Duplicate the passage of the forum thread on laptop CPUs for CFD between "kyle August 19, 2013" and "high-margin Xeon business.", inclusive.

— Start of Text to read —

CFD Online Discussion Forums

CFD Online Discussion Forums (https://www.cfd-online.com/Forums/)
-   Hardware (https://www.cfd-online.com/Forums/hardware/)
-   -   The next best CFD processor might be a laptop CPU (https://www.cfd-online.com/Forums/hardware/122422-next-best-cfd-processor-might-laptop-cpu.html)

kyle August 19, 2013 14:47

The next best CFD processor might be a laptop CPU
 
Intel is releasing a chip that has 128mb of RAM on the CPU, ostensibly to give its integrated graphics some fast memory. Fortunately for us, this 128mb isn't actually graphics memory. It's just a gigantic L4 cache that can be used for anything. With this much cache and an efficiently stored mesh, you could probably eliminate 80%+ of traffic through the system memory bus.

Unfortunately for us, Intel is only releasing this as a laptop processor. Worse yet, they may be limiting this CPU to "Ultrabooks," so even if some manufacturer wanted to slap this thing on a ITX/mATX motherboard with PCI-e, Intel wouldn't let them. This is probably some scheme to avoid cannibalizing their high-margin Xeon business.

So there is a 47W quad core processor out there that trounces everything other than the six-core 130W CPUs, but Intel won't sell it to you.

— End of Text to read —
— Start of Record extracts —

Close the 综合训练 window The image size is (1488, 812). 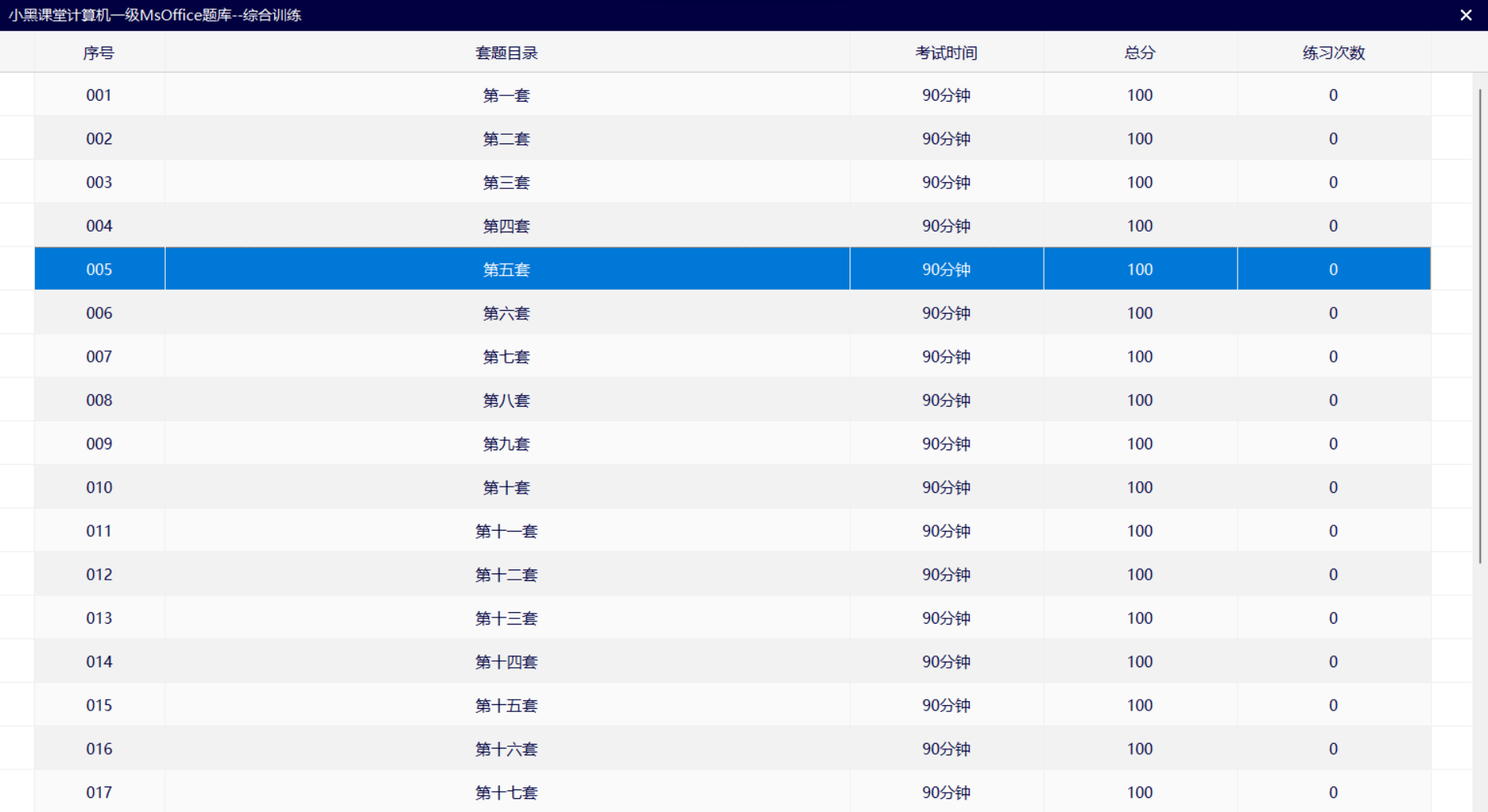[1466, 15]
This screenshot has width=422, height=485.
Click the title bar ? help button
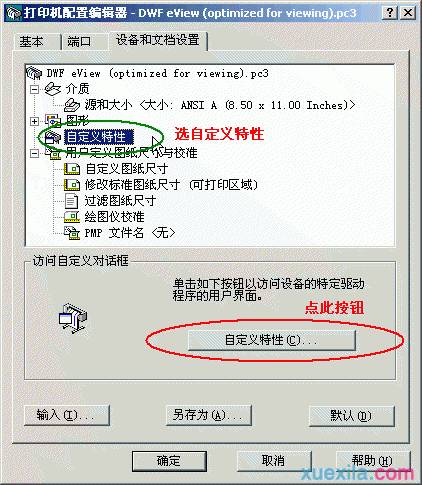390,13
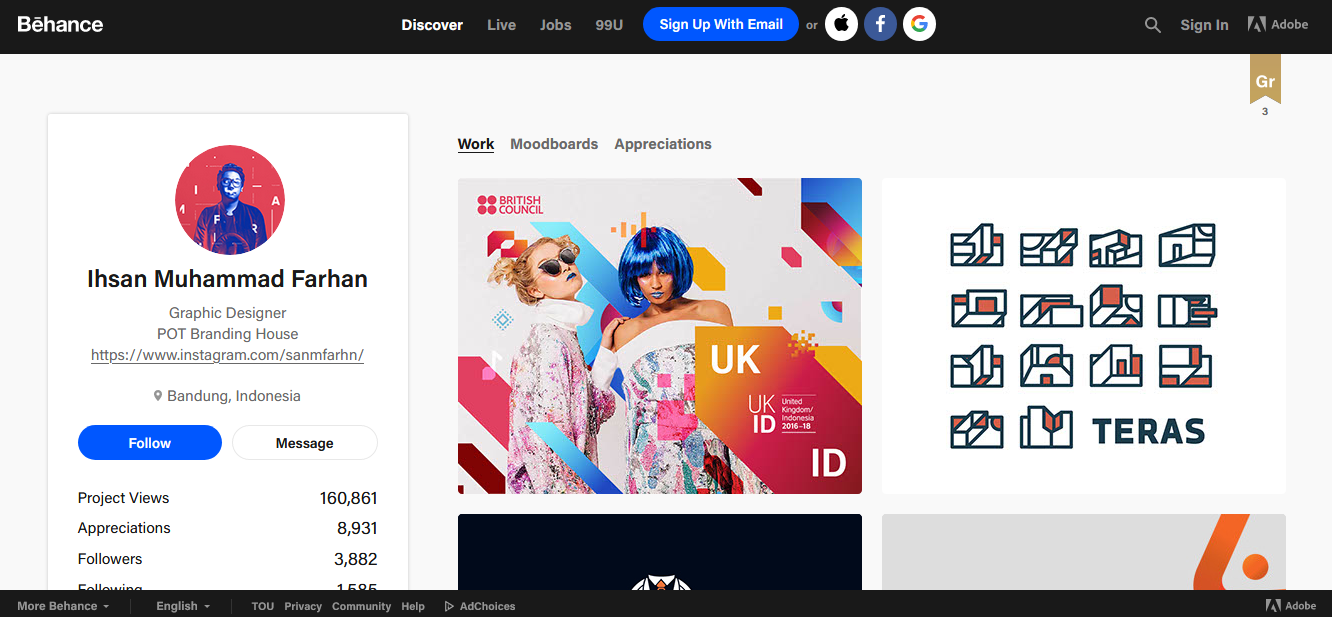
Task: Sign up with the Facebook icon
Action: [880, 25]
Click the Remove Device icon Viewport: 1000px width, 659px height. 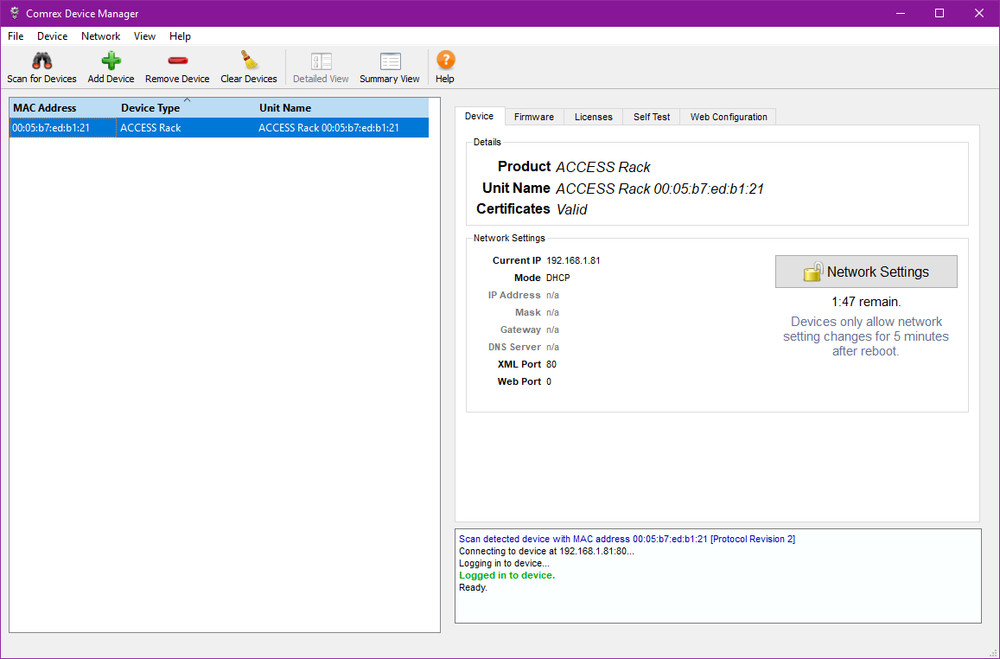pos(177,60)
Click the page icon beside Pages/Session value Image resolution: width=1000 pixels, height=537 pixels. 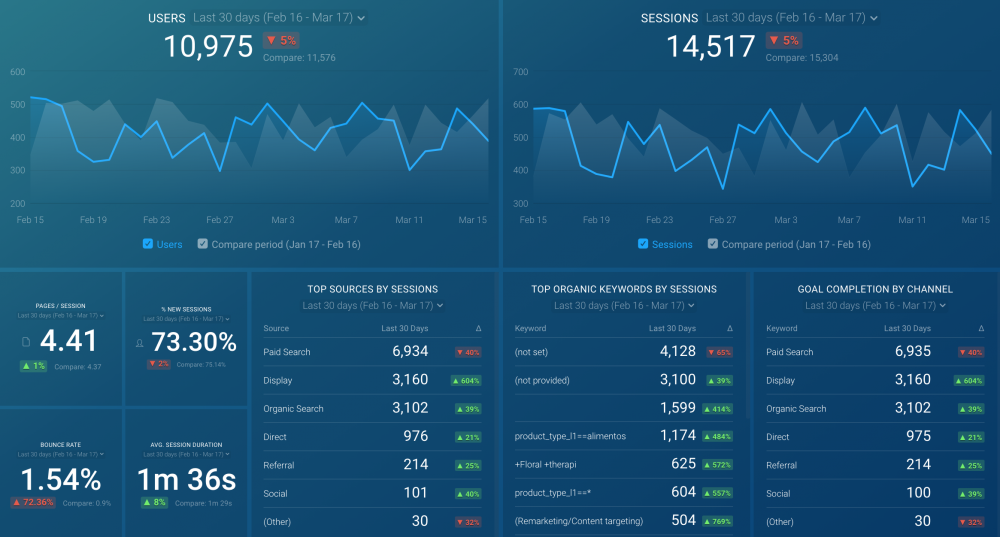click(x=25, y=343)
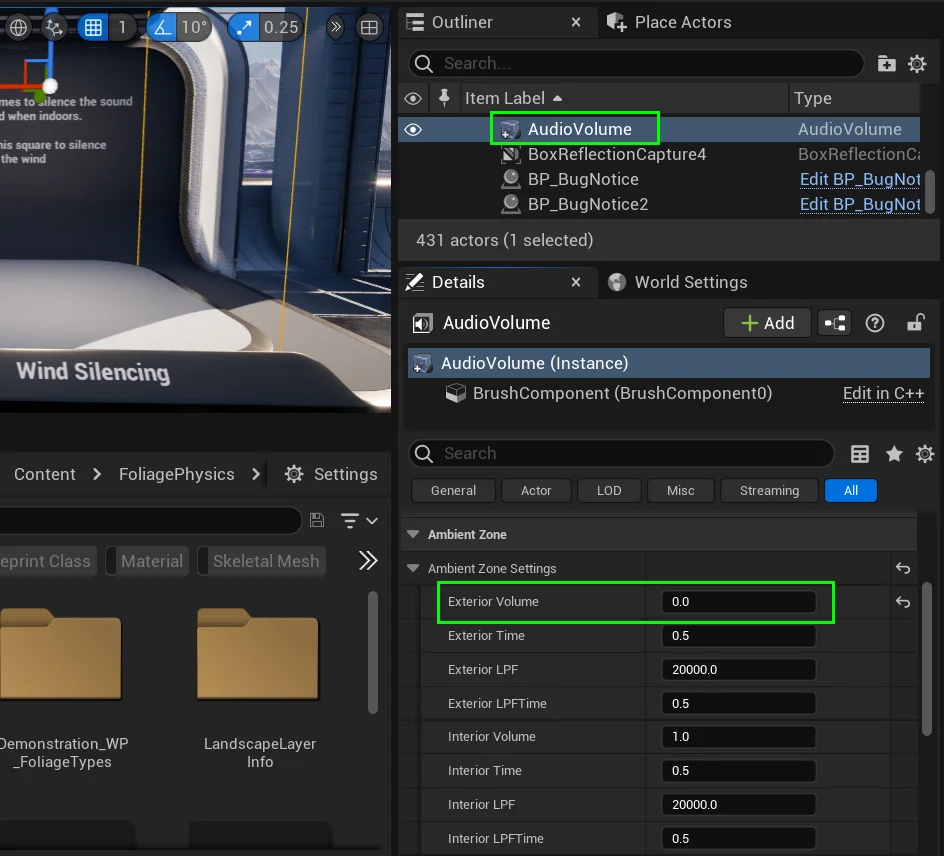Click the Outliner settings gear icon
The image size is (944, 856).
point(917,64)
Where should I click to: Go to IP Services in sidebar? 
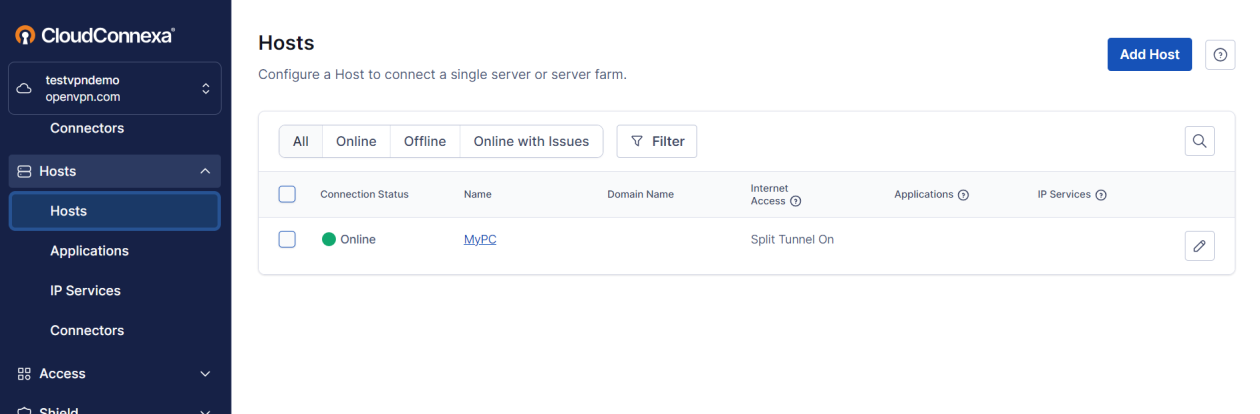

— End of Record extracts —

# [Task response]
kyle August 19, 2013 14:47

The next best CFD processor might be a laptop CPU
 
Intel is releasing a chip that has 128mb of RAM on the CPU, ostensibly to give its integrated graphics some fast memory. Fortunately for us, this 128mb isn't actually graphics memory. It's just a gigantic L4 cache that can be used for anything. With this much cache and an efficiently stored mesh, you could probably eliminate 80%+ of traffic through the system memory bus.

Unfortunately for us, Intel is only releasing this as a laptop processor. Worse yet, they may be limiting this CPU to "Ultrabooks," so even if some manufacturer wanted to slap this thing on a ITX/mATX motherboard with PCI-e, Intel wouldn't let them. This is probably some scheme to avoid cannibalizing their high-margin Xeon business.